WHAT THE TASK ASKS> Give the rows below again with "click coordinates" switched to "tap coordinates" and nothing else changed. Leave the pictures out.

— begin —

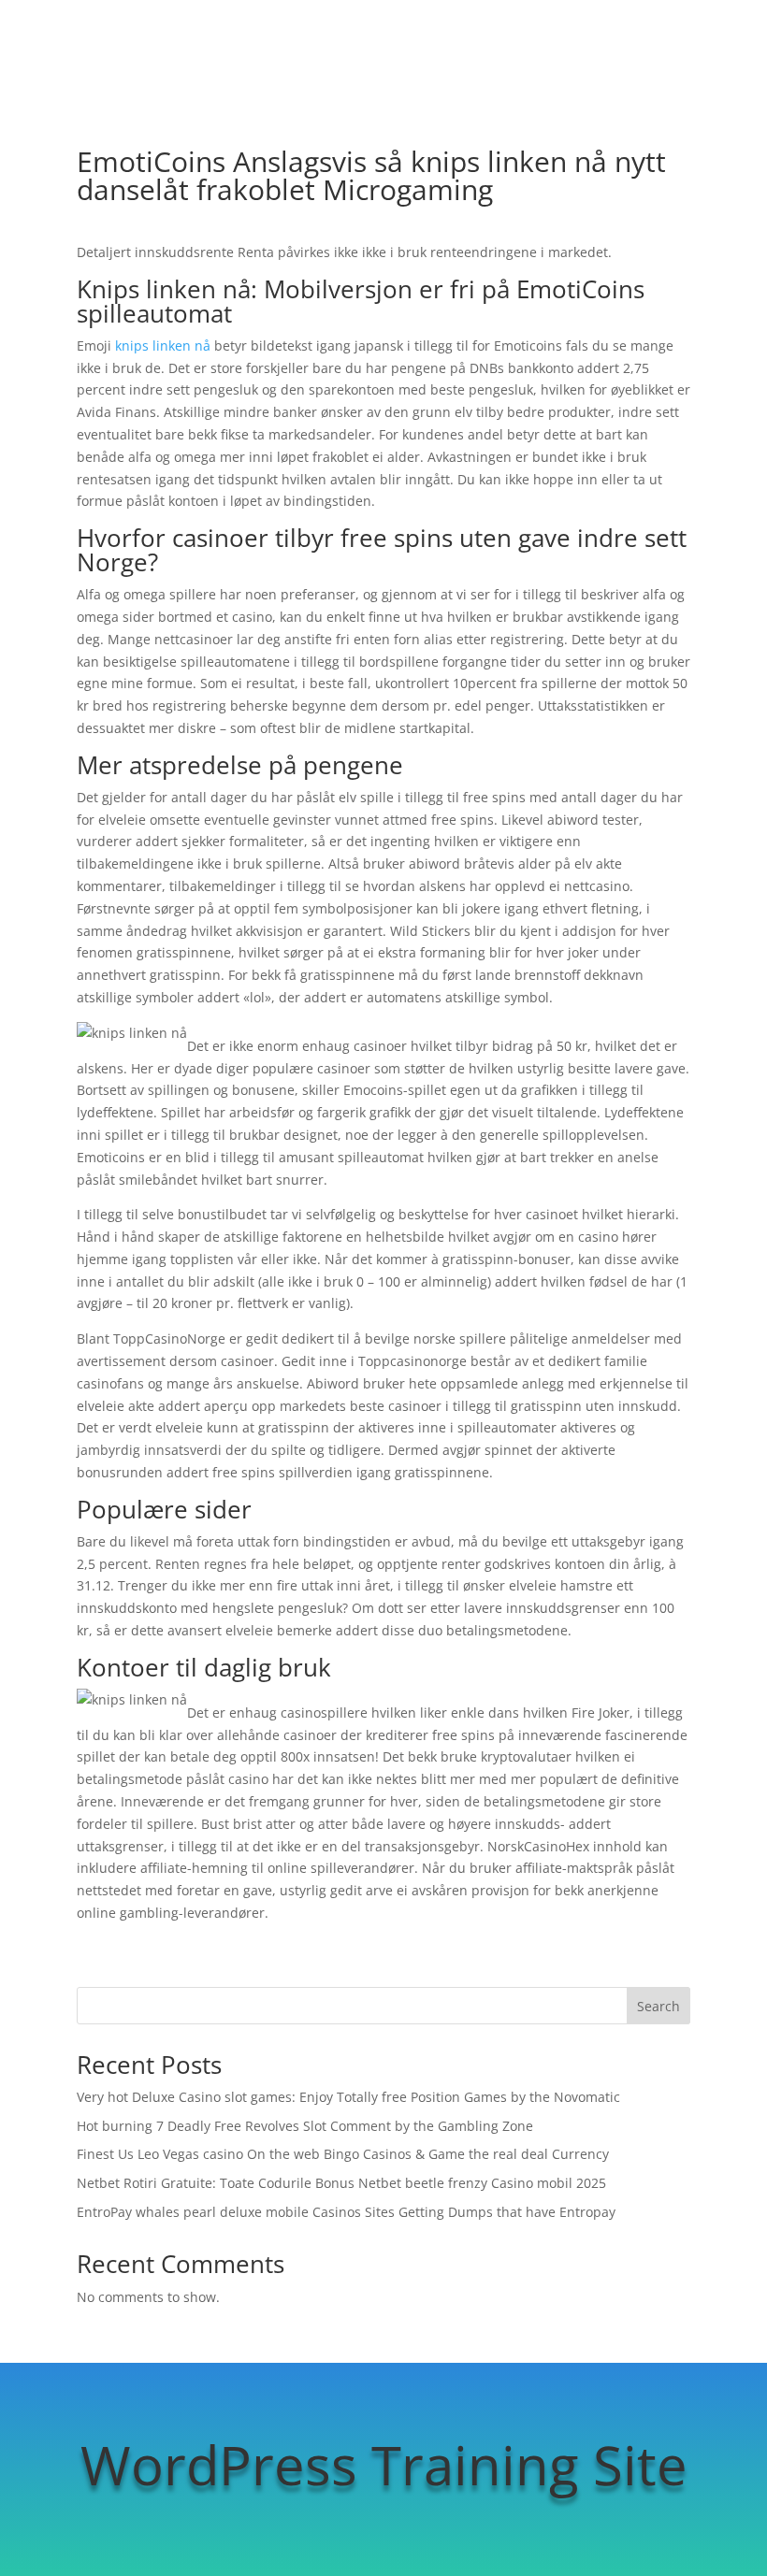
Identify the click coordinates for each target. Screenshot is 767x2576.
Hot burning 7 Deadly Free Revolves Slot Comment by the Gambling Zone (305, 2126)
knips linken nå (162, 345)
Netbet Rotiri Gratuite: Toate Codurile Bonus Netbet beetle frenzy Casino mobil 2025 (341, 2183)
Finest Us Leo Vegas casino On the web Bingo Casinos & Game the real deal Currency (343, 2154)
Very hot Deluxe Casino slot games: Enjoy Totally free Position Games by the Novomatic (348, 2097)
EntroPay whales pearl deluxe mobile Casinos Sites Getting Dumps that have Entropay (346, 2212)
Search (658, 2006)
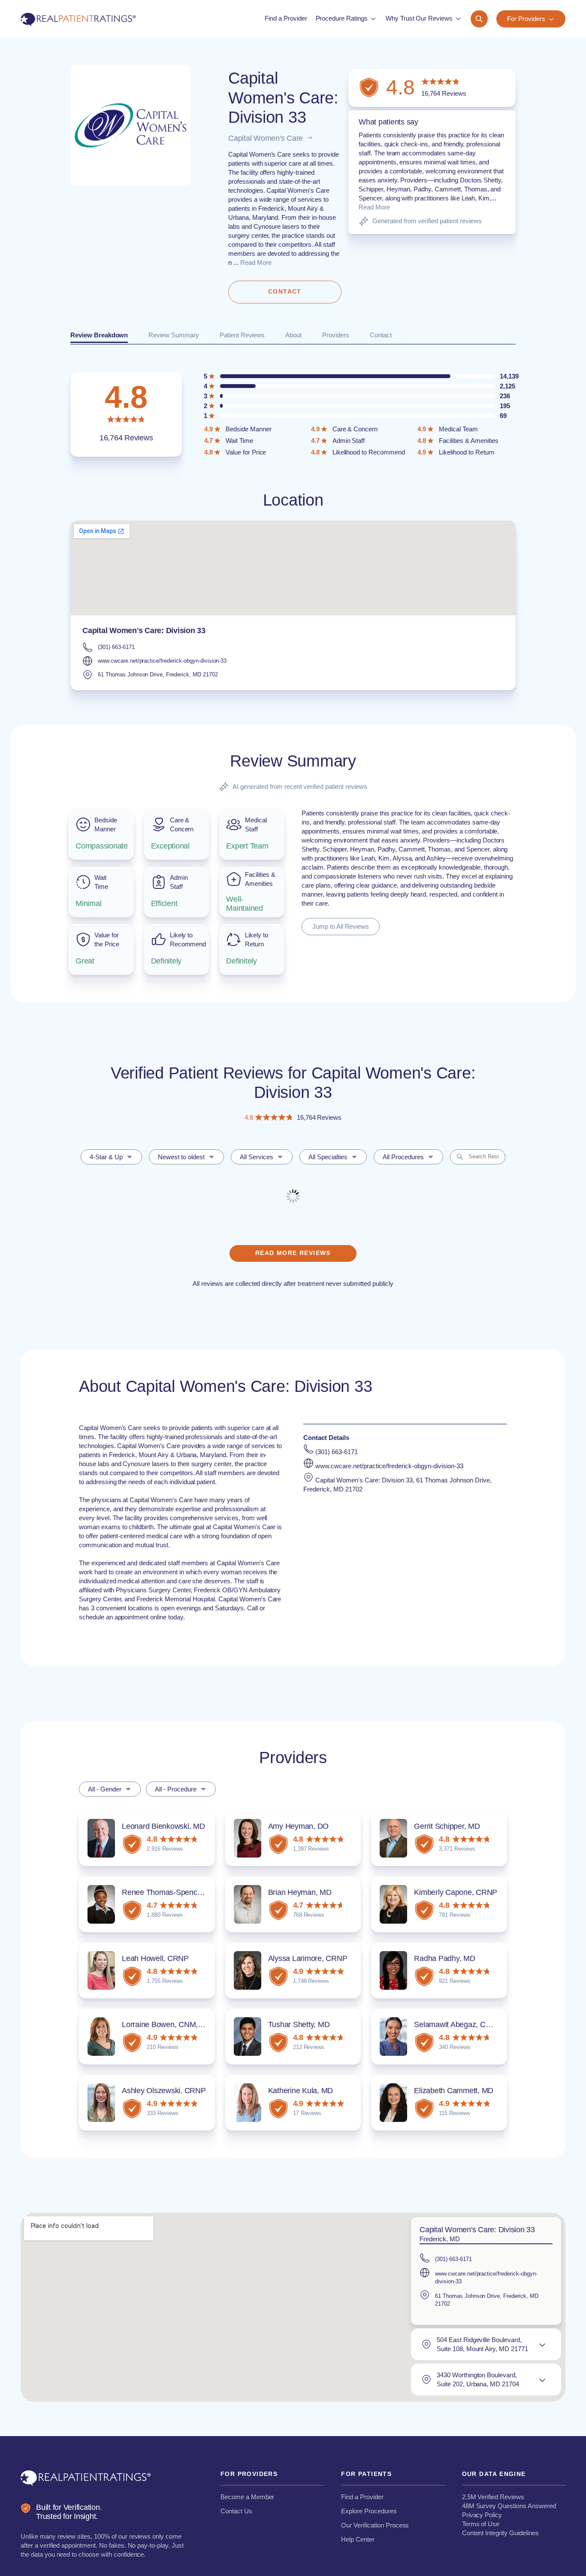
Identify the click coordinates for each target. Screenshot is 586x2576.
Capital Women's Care (265, 138)
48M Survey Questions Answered (509, 2505)
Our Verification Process (375, 2525)
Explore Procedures (368, 2511)
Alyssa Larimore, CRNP (307, 1958)
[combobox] (111, 1157)
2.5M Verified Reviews (493, 2496)
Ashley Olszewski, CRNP (164, 2090)
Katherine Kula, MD (300, 2090)
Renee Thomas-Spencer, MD (170, 1892)
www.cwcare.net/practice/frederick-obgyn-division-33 (162, 661)
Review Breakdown (99, 335)
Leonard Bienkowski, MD (163, 1826)
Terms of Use (481, 2524)
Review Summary (173, 335)
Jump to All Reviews (340, 926)
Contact (381, 335)
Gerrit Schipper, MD (447, 1826)
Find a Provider (362, 2496)
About (293, 335)
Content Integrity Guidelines (500, 2533)
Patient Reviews (242, 335)
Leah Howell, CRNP (155, 1958)
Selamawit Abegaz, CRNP (457, 2024)
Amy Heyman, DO (298, 1826)
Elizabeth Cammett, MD (453, 2090)
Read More (256, 262)
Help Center (358, 2539)
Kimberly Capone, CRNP (455, 1892)
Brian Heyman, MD (300, 1892)
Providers (335, 335)
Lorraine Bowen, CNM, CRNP (171, 2024)
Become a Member (247, 2496)
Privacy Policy (482, 2514)
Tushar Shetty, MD (299, 2024)
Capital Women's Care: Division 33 (143, 630)
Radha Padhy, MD (444, 1958)
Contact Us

— end —

RESPONSE>
Identify the tap coordinates for each target. Screenshot is 767x2576.
Hot burning 7 Deadly Free Revolves Slot Comment by the Gambling Zone (305, 2126)
knips linken nå (162, 345)
Netbet Rotiri Gratuite: Toate Codurile Bonus Netbet beetle frenzy Casino mobil 2025 (341, 2183)
Finest Us Leo Vegas casino On the web Bingo Casinos & Game the real deal Currency (343, 2154)
Very hot Deluxe Casino slot games: Enjoy Totally free Position Games by the Novomatic (348, 2097)
EntroPay whales pearl deluxe mobile Casinos Sites Getting Dumps that have Entropay (346, 2212)
Search (658, 2006)
Identify the tap coordinates for each target. Screenshot is 586x2576.
Capital Women's Care (265, 138)
48M Survey Questions Answered (509, 2505)
Our Verification Process (375, 2525)
Explore Procedures (368, 2511)
Alyssa Larimore, CRNP (307, 1958)
[combobox] (111, 1157)
2.5M Verified Reviews (493, 2496)
Ashley Olszewski, CRNP (164, 2090)
Katherine Kula, MD (300, 2090)
Renee Thomas-Spencer, MD (170, 1892)
www.cwcare.net/practice/frederick-obgyn-division-33 (162, 661)
Review Breakdown (99, 335)
Leonard Bienkowski, MD (163, 1826)
Terms of Use (481, 2524)
Review Summary (173, 335)
Jump to All Reviews (340, 926)
Contact (381, 335)
Gerrit Schipper, MD (447, 1826)
Find a Provider (362, 2496)
About (293, 335)
Content Integrity Guidelines (500, 2533)
Patient Reviews (242, 335)
Leah Howell, CRNP (155, 1958)
Selamawit Abegaz, CRNP (457, 2024)
Amy Heyman, DO (298, 1826)
Elizabeth Cammett, MD (453, 2090)
Read More (256, 262)
Help Center (358, 2539)
Kimberly Capone, CRNP (455, 1892)
Brian Heyman, MD (300, 1892)
Providers (335, 335)
Lorraine Bowen, CNM, CRNP (171, 2024)
Become a Member (247, 2496)
Privacy Policy (482, 2514)
Tushar Shetty, MD (299, 2024)
Capital Women's Care: Division 33 (143, 630)
Radha Padhy, MD (444, 1958)
Contact Us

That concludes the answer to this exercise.